┌──
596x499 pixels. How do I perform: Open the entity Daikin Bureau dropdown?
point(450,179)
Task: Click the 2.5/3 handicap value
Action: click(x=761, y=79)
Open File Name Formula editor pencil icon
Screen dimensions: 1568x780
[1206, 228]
└──
┌──
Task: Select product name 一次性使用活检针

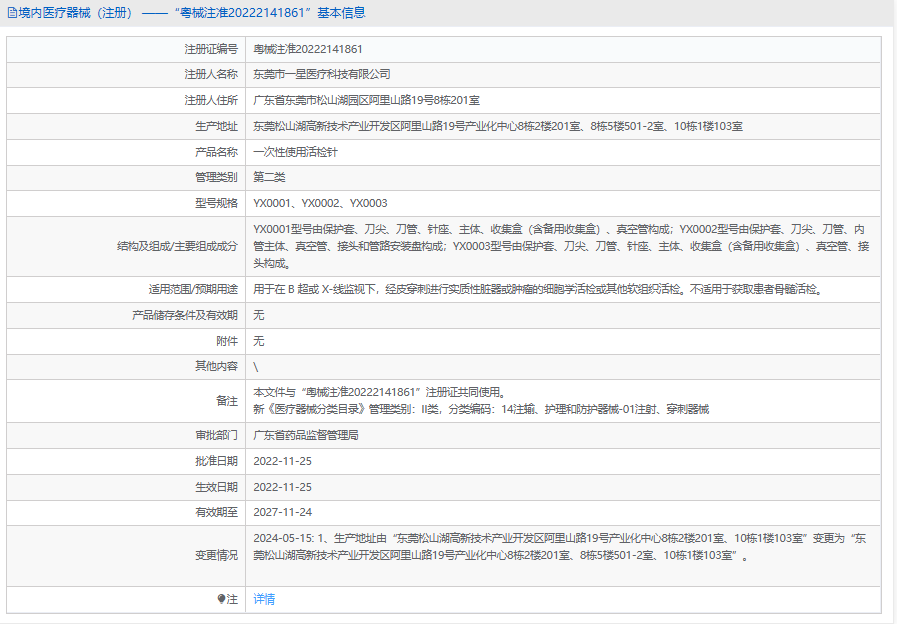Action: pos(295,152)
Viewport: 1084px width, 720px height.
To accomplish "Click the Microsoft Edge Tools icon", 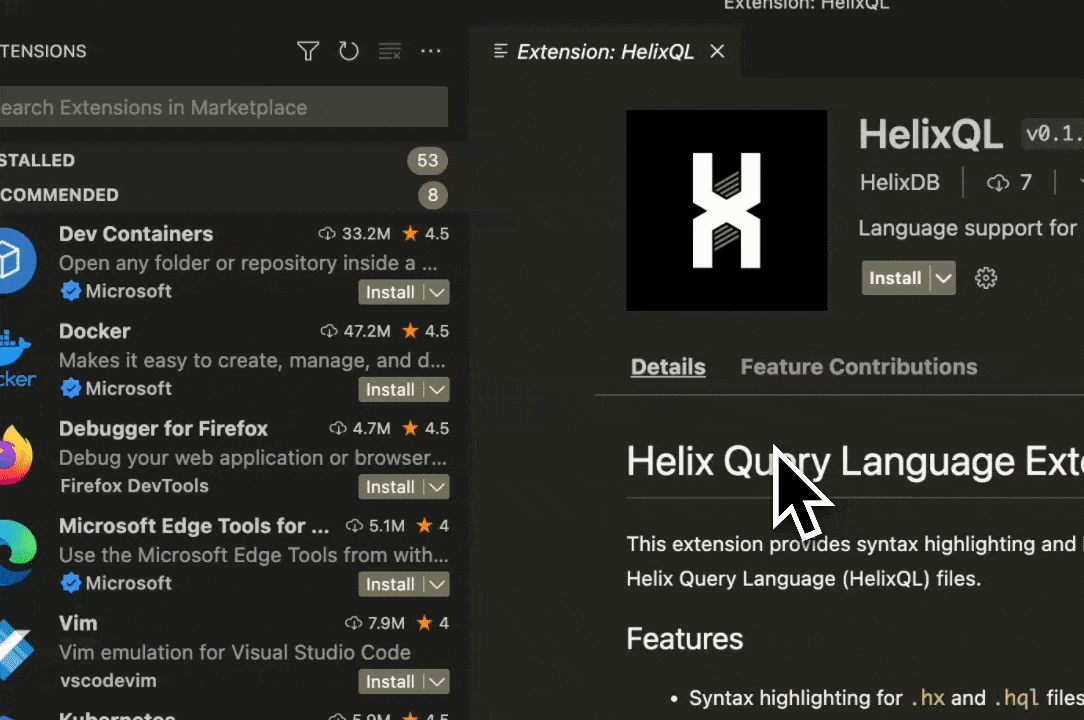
└──
• WORK TO DO:
Copy the entries from the line containing "Open File Name Formula editor pencil icon" through the line containing "[1206, 228]", both included, and give those lines only.

• RESPONSE BELOW:
Open File Name Formula editor pencil icon
Screen dimensions: 1568x780
[1206, 228]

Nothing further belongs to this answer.